— start of Stored rows —

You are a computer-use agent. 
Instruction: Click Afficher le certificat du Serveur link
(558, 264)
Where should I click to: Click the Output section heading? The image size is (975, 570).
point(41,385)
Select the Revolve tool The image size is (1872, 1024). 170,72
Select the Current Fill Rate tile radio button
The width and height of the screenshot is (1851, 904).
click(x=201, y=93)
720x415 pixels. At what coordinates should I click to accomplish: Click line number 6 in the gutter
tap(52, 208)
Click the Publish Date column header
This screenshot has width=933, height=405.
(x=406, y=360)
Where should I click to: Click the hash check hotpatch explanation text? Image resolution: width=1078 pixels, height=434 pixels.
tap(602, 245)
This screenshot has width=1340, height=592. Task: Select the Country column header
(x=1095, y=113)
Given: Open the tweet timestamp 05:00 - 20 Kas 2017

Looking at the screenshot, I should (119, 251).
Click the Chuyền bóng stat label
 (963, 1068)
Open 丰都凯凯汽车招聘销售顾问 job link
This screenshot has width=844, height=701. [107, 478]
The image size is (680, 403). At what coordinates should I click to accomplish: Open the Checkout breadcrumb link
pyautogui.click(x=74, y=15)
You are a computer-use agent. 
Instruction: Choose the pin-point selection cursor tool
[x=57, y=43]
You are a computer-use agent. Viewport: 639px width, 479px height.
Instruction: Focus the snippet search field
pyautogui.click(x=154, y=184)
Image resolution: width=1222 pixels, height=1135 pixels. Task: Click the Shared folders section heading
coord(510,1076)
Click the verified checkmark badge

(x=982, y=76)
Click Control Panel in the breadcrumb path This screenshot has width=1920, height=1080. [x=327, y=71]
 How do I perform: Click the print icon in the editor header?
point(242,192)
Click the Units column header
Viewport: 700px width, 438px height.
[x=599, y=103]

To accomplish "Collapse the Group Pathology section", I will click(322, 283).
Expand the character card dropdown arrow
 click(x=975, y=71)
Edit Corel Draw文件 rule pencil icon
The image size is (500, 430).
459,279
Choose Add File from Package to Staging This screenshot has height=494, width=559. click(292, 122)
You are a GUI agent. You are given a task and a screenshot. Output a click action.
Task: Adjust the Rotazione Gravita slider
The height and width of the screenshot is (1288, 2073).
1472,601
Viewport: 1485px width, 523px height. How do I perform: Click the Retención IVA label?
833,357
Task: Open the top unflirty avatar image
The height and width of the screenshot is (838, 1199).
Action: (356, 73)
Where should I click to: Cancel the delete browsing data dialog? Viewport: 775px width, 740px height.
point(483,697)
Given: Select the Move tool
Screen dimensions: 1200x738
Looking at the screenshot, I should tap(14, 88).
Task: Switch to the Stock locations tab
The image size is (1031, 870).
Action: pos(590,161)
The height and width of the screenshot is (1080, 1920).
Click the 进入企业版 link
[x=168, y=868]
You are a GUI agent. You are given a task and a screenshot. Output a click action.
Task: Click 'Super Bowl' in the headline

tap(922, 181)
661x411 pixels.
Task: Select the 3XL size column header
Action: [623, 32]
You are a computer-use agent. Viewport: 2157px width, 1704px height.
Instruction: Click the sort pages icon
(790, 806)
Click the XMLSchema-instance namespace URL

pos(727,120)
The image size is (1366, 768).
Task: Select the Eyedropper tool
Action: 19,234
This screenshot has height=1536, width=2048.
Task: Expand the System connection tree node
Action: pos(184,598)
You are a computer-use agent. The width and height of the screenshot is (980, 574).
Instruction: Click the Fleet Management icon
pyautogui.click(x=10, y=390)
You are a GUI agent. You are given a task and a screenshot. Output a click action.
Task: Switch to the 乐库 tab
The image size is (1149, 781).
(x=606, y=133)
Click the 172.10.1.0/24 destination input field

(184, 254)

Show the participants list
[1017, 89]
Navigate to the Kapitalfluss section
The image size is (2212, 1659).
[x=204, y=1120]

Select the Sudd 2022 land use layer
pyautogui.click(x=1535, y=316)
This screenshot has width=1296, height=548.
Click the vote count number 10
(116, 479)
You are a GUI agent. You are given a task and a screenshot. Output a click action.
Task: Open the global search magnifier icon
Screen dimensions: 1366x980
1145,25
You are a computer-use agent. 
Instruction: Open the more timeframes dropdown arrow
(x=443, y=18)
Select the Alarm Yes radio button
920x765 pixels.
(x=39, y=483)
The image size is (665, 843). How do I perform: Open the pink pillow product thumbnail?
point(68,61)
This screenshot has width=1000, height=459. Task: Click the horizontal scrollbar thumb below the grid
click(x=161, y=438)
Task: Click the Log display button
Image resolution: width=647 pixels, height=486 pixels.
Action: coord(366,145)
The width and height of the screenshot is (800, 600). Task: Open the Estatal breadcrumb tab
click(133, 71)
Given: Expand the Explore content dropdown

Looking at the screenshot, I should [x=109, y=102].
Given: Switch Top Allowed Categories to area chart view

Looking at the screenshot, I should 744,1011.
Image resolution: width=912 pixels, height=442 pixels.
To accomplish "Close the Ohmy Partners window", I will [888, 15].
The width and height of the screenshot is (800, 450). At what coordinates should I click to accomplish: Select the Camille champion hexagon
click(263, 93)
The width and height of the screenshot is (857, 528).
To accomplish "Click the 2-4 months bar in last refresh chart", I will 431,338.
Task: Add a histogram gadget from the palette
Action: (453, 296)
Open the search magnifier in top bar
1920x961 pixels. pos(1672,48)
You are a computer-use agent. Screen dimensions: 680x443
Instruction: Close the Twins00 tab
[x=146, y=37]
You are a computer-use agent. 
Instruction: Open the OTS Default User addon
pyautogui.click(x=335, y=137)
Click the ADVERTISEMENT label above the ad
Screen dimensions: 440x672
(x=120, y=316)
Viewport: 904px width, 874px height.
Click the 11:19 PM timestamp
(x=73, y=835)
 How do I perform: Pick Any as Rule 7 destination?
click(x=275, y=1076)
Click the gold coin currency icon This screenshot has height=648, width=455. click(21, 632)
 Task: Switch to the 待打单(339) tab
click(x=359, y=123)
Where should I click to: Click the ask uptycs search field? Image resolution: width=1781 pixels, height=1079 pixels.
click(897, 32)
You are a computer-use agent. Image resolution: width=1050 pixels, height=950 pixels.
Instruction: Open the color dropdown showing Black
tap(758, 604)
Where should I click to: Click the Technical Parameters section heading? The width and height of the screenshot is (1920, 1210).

— end of Stored rows —

What the task asks — Copy out the material above line for line, with no changes.

Exercise output —
You are a computer-use agent. 
Instruction: Click Afficher le certificat du Serveur link
(558, 264)
Where should I click to: Click the Output section heading? The image size is (975, 570).
point(41,385)
Select the Revolve tool The image size is (1872, 1024). 170,72
Select the Current Fill Rate tile radio button
The width and height of the screenshot is (1851, 904).
click(x=201, y=93)
720x415 pixels. At what coordinates should I click to accomplish: Click line number 6 in the gutter
tap(52, 208)
Click the Publish Date column header
This screenshot has width=933, height=405.
(x=406, y=360)
Where should I click to: Click the hash check hotpatch explanation text? Image resolution: width=1078 pixels, height=434 pixels.
tap(602, 245)
This screenshot has width=1340, height=592. Task: Select the Country column header
(x=1095, y=113)
Given: Open the tweet timestamp 05:00 - 20 Kas 2017

Looking at the screenshot, I should (119, 251).
Click the Chuyền bóng stat label
 (963, 1068)
Open 丰都凯凯汽车招聘销售顾问 job link
This screenshot has width=844, height=701. [107, 478]
The image size is (680, 403). At what coordinates should I click to accomplish: Open the Checkout breadcrumb link
pyautogui.click(x=74, y=15)
You are a computer-use agent. 
Instruction: Choose the pin-point selection cursor tool
[x=57, y=43]
You are a computer-use agent. Viewport: 639px width, 479px height.
Instruction: Focus the snippet search field
pyautogui.click(x=154, y=184)
Image resolution: width=1222 pixels, height=1135 pixels. Task: Click the Shared folders section heading
coord(510,1076)
Click the verified checkmark badge

(x=982, y=76)
Click Control Panel in the breadcrumb path This screenshot has width=1920, height=1080. [x=327, y=71]
 How do I perform: Click the print icon in the editor header?
point(242,192)
Click the Units column header
Viewport: 700px width, 438px height.
[x=599, y=103]

To accomplish "Collapse the Group Pathology section", I will click(322, 283).
Expand the character card dropdown arrow
 click(x=975, y=71)
Edit Corel Draw文件 rule pencil icon
The image size is (500, 430).
459,279
Choose Add File from Package to Staging This screenshot has height=494, width=559. click(292, 122)
You are a GUI agent. You are given a task and a screenshot. Output a click action.
Task: Adjust the Rotazione Gravita slider
The height and width of the screenshot is (1288, 2073).
1472,601
Viewport: 1485px width, 523px height. How do I perform: Click the Retención IVA label?
833,357
Task: Open the top unflirty avatar image
The height and width of the screenshot is (838, 1199).
Action: (356, 73)
Where should I click to: Cancel the delete browsing data dialog? Viewport: 775px width, 740px height.
point(483,697)
Given: Select the Move tool
Screen dimensions: 1200x738
Looking at the screenshot, I should tap(14, 88).
Task: Switch to the Stock locations tab
The image size is (1031, 870).
Action: pos(590,161)
The height and width of the screenshot is (1080, 1920).
Click the 进入企业版 link
[x=168, y=868]
You are a GUI agent. You are given a task and a screenshot. Output a click action.
Task: Click 'Super Bowl' in the headline

tap(922, 181)
661x411 pixels.
Task: Select the 3XL size column header
Action: [623, 32]
You are a computer-use agent. Viewport: 2157px width, 1704px height.
Instruction: Click the sort pages icon
(790, 806)
Click the XMLSchema-instance namespace URL

pos(727,120)
The image size is (1366, 768).
Task: Select the Eyedropper tool
Action: 19,234
This screenshot has height=1536, width=2048.
Task: Expand the System connection tree node
Action: pos(184,598)
You are a computer-use agent. The width and height of the screenshot is (980, 574).
Instruction: Click the Fleet Management icon
pyautogui.click(x=10, y=390)
You are a GUI agent. You are given a task and a screenshot. Output a click action.
Task: Switch to the 乐库 tab
The image size is (1149, 781).
(x=606, y=133)
Click the 172.10.1.0/24 destination input field

(184, 254)

Show the participants list
[1017, 89]
Navigate to the Kapitalfluss section
The image size is (2212, 1659).
[x=204, y=1120]

Select the Sudd 2022 land use layer
pyautogui.click(x=1535, y=316)
This screenshot has width=1296, height=548.
Click the vote count number 10
(116, 479)
You are a GUI agent. You are given a task and a screenshot. Output a click action.
Task: Open the global search magnifier icon
Screen dimensions: 1366x980
1145,25
You are a computer-use agent. 
Instruction: Open the more timeframes dropdown arrow
(x=443, y=18)
Select the Alarm Yes radio button
920x765 pixels.
(x=39, y=483)
The image size is (665, 843). How do I perform: Open the pink pillow product thumbnail?
point(68,61)
This screenshot has width=1000, height=459. Task: Click the horizontal scrollbar thumb below the grid
click(x=161, y=438)
Task: Click the Log display button
Image resolution: width=647 pixels, height=486 pixels.
Action: coord(366,145)
The width and height of the screenshot is (800, 600). Task: Open the Estatal breadcrumb tab
click(133, 71)
Given: Expand the Explore content dropdown

Looking at the screenshot, I should [x=109, y=102].
Given: Switch Top Allowed Categories to area chart view

Looking at the screenshot, I should 744,1011.
Image resolution: width=912 pixels, height=442 pixels.
To accomplish "Close the Ohmy Partners window", I will [888, 15].
The width and height of the screenshot is (800, 450). At what coordinates should I click to accomplish: Select the Camille champion hexagon
click(263, 93)
The width and height of the screenshot is (857, 528).
To accomplish "Click the 2-4 months bar in last refresh chart", I will 431,338.
Task: Add a histogram gadget from the palette
Action: (453, 296)
Open the search magnifier in top bar
1920x961 pixels. pos(1672,48)
You are a computer-use agent. Screen dimensions: 680x443
Instruction: Close the Twins00 tab
[x=146, y=37]
You are a computer-use agent. 
Instruction: Open the OTS Default User addon
pyautogui.click(x=335, y=137)
Click the ADVERTISEMENT label above the ad
Screen dimensions: 440x672
(x=120, y=316)
Viewport: 904px width, 874px height.
Click the 11:19 PM timestamp
(x=73, y=835)
 How do I perform: Pick Any as Rule 7 destination?
click(x=275, y=1076)
Click the gold coin currency icon This screenshot has height=648, width=455. click(21, 632)
 Task: Switch to the 待打单(339) tab
click(x=359, y=123)
Where should I click to: Click the ask uptycs search field? Image resolution: width=1781 pixels, height=1079 pixels.
click(897, 32)
You are a computer-use agent. Image resolution: width=1050 pixels, height=950 pixels.
Instruction: Open the color dropdown showing Black
tap(758, 604)
Where should I click to: Click the Technical Parameters section heading? The width and height of the screenshot is (1920, 1210).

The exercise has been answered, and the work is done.